A variable is a name that refers to a value. For example:
```python
x = 10
```
Here:
- `x` is the variable name.
- `10` is the value assigned to the variable.

---

## Rules for Naming Variables

1. Variable names can include letters, numbers, and underscores (`_`), but **cannot start with a number**.
   - Valid: `my_var`, `var2`
   - Invalid: `2var`
2. Variable names are **case-sensitive**.
   - `age` and `Age` are two different variables.
3. Avoid using Python **keywords** (like `if`, `for`, `def`, etc.) as variable names.

---

## Assigning Values to Variables

You can assign values of different types to variables:
```python
# Integer
x = 5

# Float
pi = 3.14

# String
name = "Alice"

# Boolean
is_active = True
```

---

## Operations Between Variables

Python allows you to perform operations between variables, depending on their types:

### Arithmetic Operations
For numeric variables:
```python
a = 10
b = 20

# Addition
sum = a + b  # 30

# Subtraction
diff = a - b  # -10

# Multiplication
product = a * b  # 200

# Division
quotient = a / b  # 0.5

# Exponentiation
power = a ** 2  # 100
```

### String Operations
For string variables:
```python
# Concatenation
greeting = "Hello" + " " + "World"  # "Hello World"

# Repetition
repeat = "Hi! " * 3  # "Hi! Hi! Hi! "
```

---

## Variable Types and Type Checking

In Python, variables are **dynamically typed**, meaning you don’t need to declare their type explicitly. Python will infer the type based on the value.

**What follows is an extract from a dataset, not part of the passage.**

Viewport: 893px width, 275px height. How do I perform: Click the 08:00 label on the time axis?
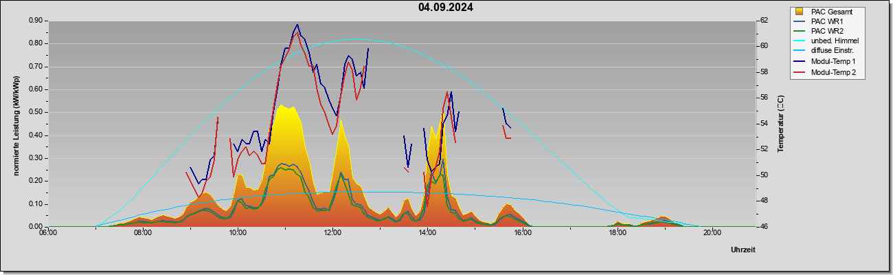point(143,233)
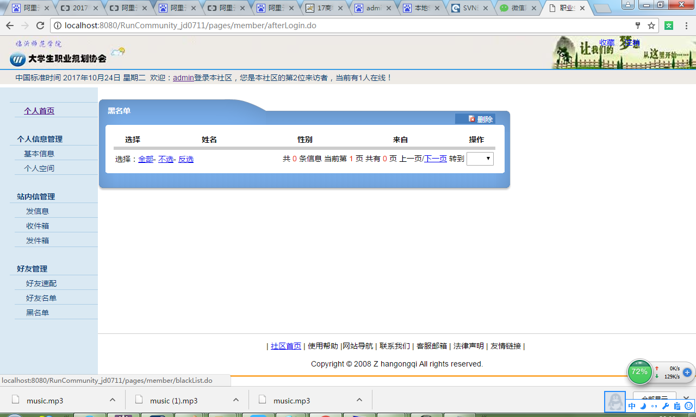Screen dimensions: 696x417
Task: Click the blue plus icon to add new download
Action: click(x=688, y=372)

To check the type of a variable:
```python
x = 10
print(type(x))  # Output: <class 'int'>

y = "Hello"
print(type(y))  # Output: <class 'str'>
```

---

## Things Beginners Need to Know

1. **Reassigning Variables**: You can change the value of a variable at any time.
   ```python
   x = 5
   x = "Now I'm a string!"
   ```

2. **Input and Output**:
   - Use `input()` to get user input.
   - Use `print()` to display output.
   ```python
   name = input("Enter your name: ")
   print("Hello, " + name + "!")
   ```

3. **Common Errors**:
   - Using a variable before it is defined:
     ```python
     print(x)  # NameError: name 'x' is not defined
     ```
   - Mismatched operations (e.g., adding a string to a number):
     ```python
     result = "Age: " + 25  # TypeError: can only concatenate str (not "int") to str
     ```

4. **Best Practices**:
   - Use meaningful variable names to make your code easier to read.
     ```python
     # Bad
     a = 25

     # Good
     age = 25
     ```

With these basics, you're ready to start working with variables in Python!